Objective-C Blocks vs. C++0x Lambdas: Fight

comex · on June 4, 2011

> One place where useful optimizations could be made are inline functions which take block parameters, since the optimizer is able to improve the inlined code based on the calling code. However, as far as I know, no current blocks-capable compilers perform any of these optimizations, although I haven't investigated it thoroughly.

> [...]

> for_each is a template function, which means that it gets specialized for this particular type. This makes it an excellent candidate for inlining, and it's likely that an optimizing compiler will end up generating code for the above which would be just as good as the equivalent for loop.

This is somewhat unfair, as it seems to reflect the common misconception that (e.g.) C++ sort is faster than C qsort because it uses templates, when in fact qsort would be just as fast if its implementation were written in the .h file, as C++ sort's is. Compilers are perfectly capable of inlining calls to function pointers.

Calls to blocks should be able to be inlined too, but I guess they're still a new feature; I did a quick test, and it seems that gcc cannot inline them, but llvm-gcc and clang can.

In this case, the article suggests:

   [array do:^(id obj) {
       NSLog(@"Obj is %@", obj);
   }];

Objective-C message calls are never inlined since they are dynamic, but if you write something like:

  static void for_each(NSArray *array, void (^callback)(id)) {
     for(id obj in array) {
         callback(obj);
     }
  }
  [...]
  for_each(array, ^(id obj){ NSLog(@"%@", obj); });

llvm-gcc and clang are able to generate code equivalent to doing the for loop directly.

ot · on June 4, 2011

> Compilers are perfectly capable of inlining calls to function pointers.

Does this happen even if the function that calls the callable (in this case sort) is not inlined? This would mean that the compiler generates a specialized function, say sort_{somerandomnumber} with the user-defined callable inlined into, and this seems kind of unlikely to me (while with templates the compiler is forced to do so).

In both your example the body of the caller (array do and for_each) is so small that I assume it is inlined.

comex · on June 4, 2011

No, but you could get the same effect by writing a short wrapper function and getting sort inlined into that. (Might be difficult in some cases, but I could imagine a "qsort_efficient" which is declared __attribute__((always_inline)).)

mustpax · on June 3, 2011

This really captures the core difference between the two languages. C++ is overly versatile to the point of being cumbersome whereas Obj-C imposes sensible limitations for the sake of handling the common use cases much better.

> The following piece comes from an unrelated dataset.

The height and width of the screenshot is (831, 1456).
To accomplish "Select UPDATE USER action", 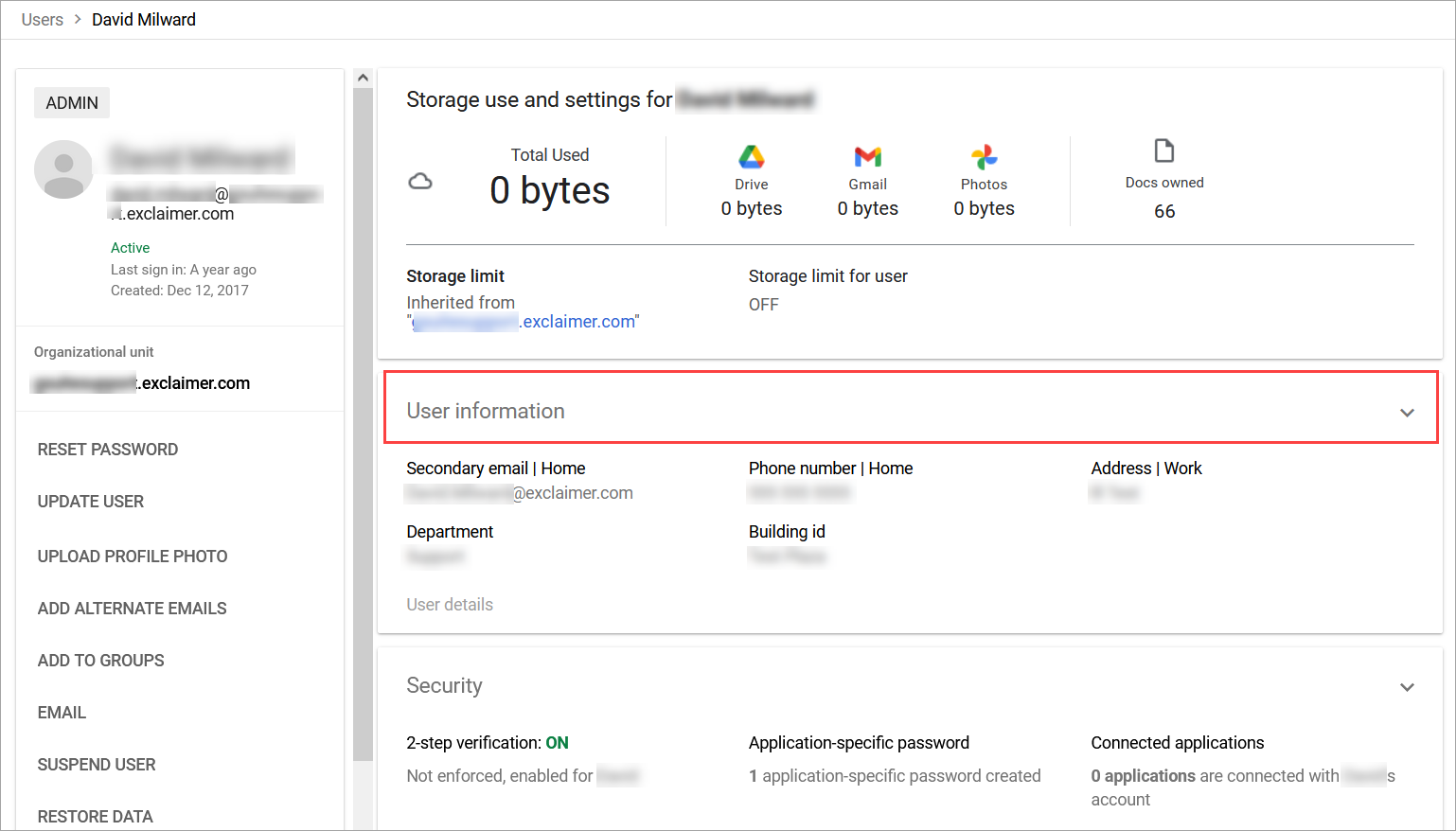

cageface · on June 4, 2011

Or, C++ gives you speed and low-level control at the cost of some extra complexity.

iam · on June 4, 2011

There's hardly extra complexity in C++0x lambdas, you just need the & or = character to specify if variables are captured by value or by reference and off you go. You can even save the closure as an auto variable instead of needing to spell out the type! Seems easier to me.

Personally I prefer the C++0x closures precisely because of the reference/value capturing distinction.

fauigerzigerk · on June 4, 2011

I prefer the C++ solution as well because detailed control of everything is what I use C++ for, but saying there is no extra complexity "you just need the ..." is funny because you could say the same about everything that's causing extra complexity.

Also, the requirement to add an empty parameter list whenever there's something between [] and {} amounts to extra complexity. This seems to be a purely syntactical dismbiguation thing as neither the mutable qualifier nor the return type should be related to an empty parameter list.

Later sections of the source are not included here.